[Opening Input records section]

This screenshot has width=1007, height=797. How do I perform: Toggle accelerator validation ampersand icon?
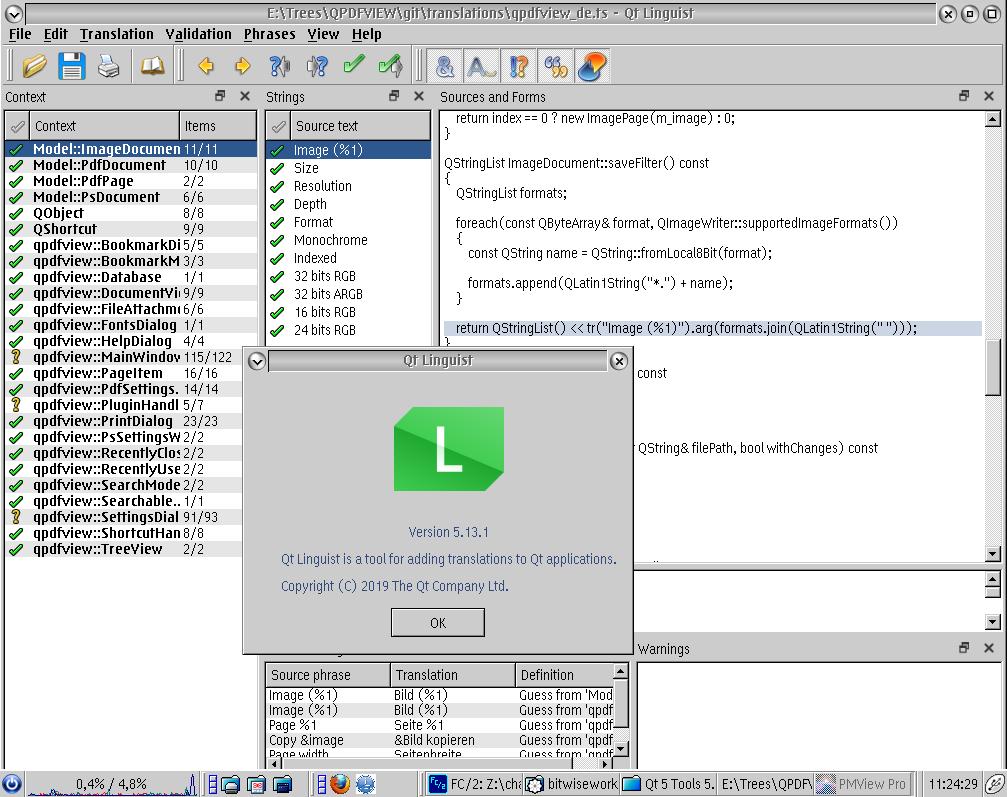[445, 67]
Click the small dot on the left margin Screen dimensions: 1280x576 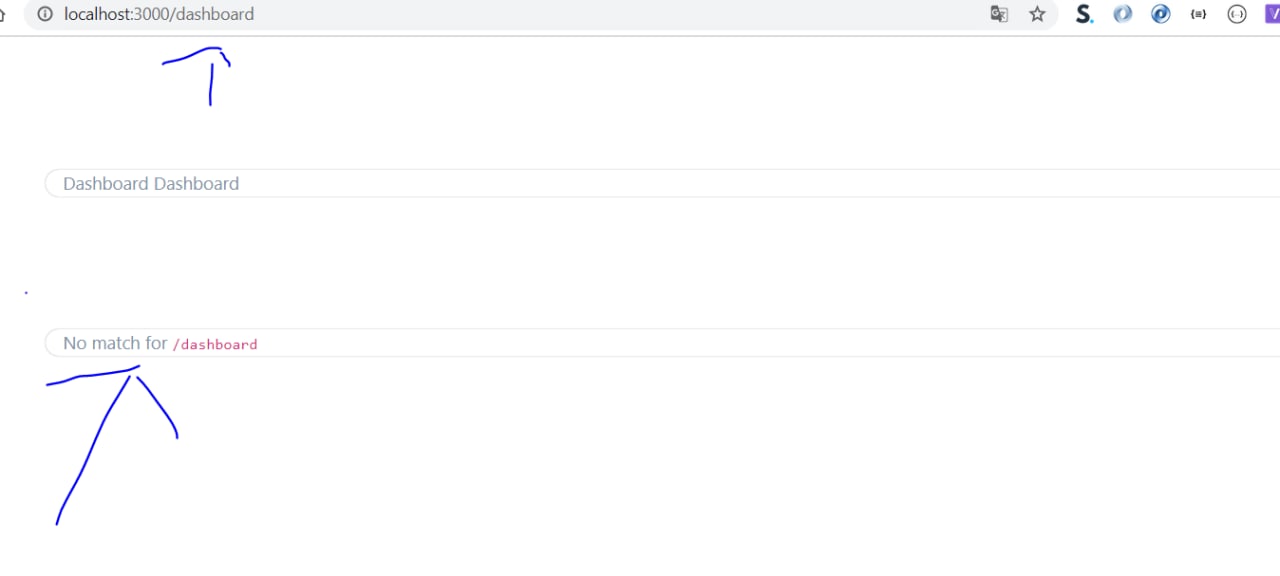(26, 293)
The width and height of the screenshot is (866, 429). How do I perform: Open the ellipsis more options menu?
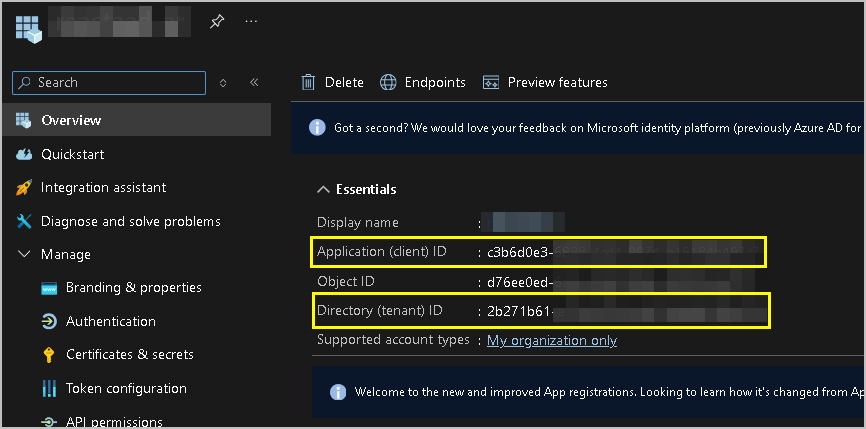pyautogui.click(x=252, y=21)
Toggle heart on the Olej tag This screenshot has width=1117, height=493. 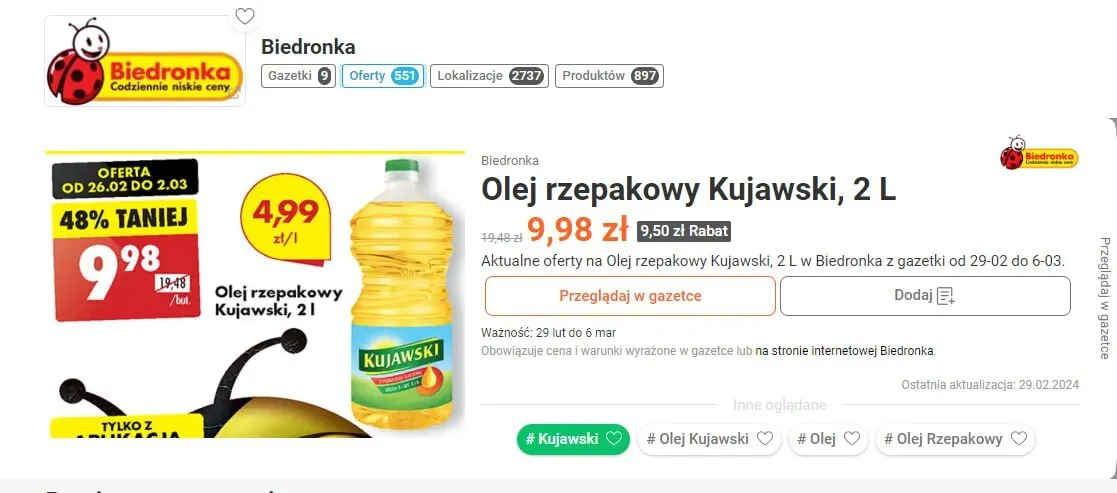point(851,439)
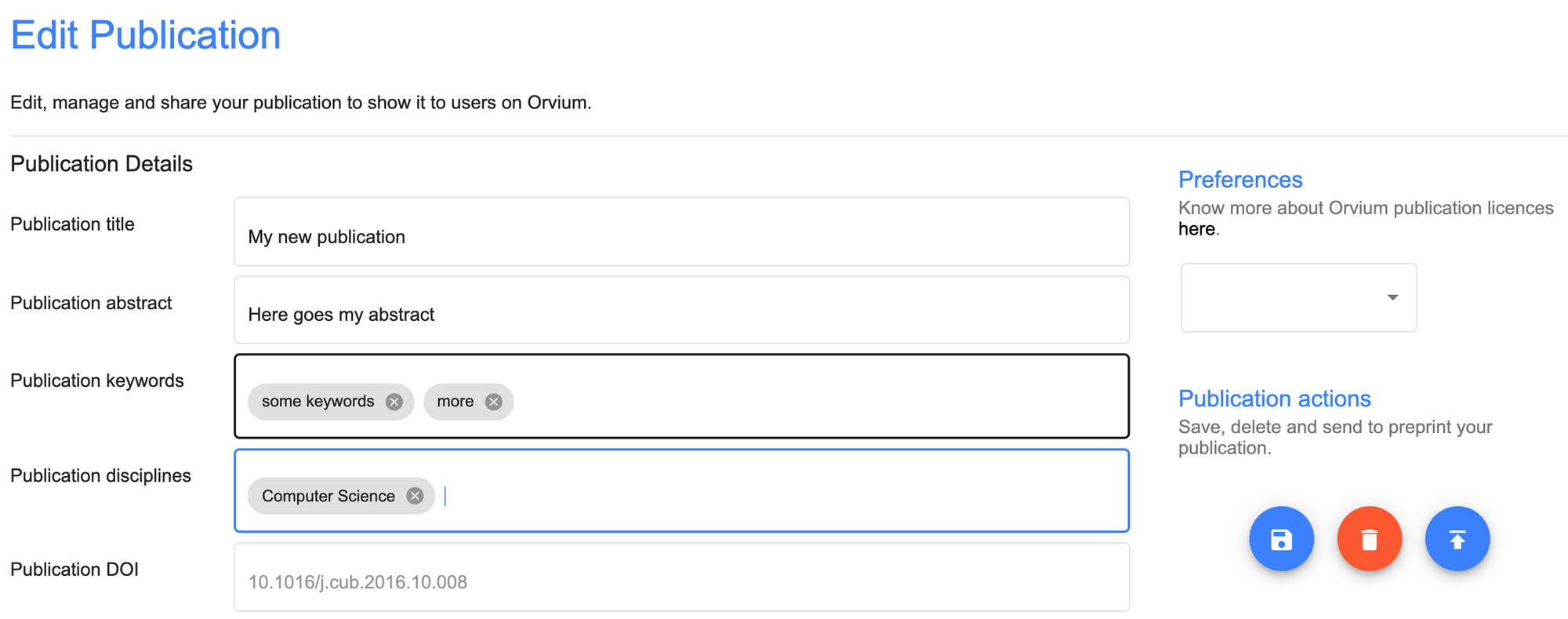
Task: Click the Publication actions heading
Action: (x=1275, y=399)
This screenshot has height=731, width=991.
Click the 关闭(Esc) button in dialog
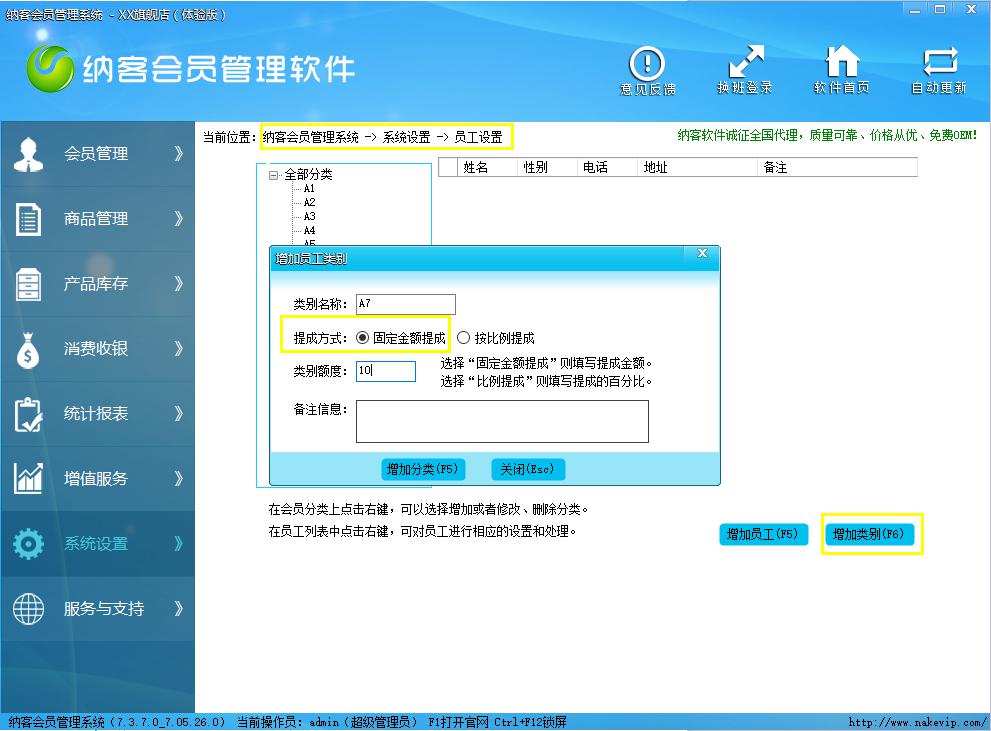[528, 469]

[Closing Input records section]

Work instruction> The line containing "This screenshot has height=731, width=991." and every line after it, through the end of the data, are to be output exactly. Omit the pictures.

Reply>
This screenshot has height=731, width=991.
Click the 关闭(Esc) button in dialog
[528, 469]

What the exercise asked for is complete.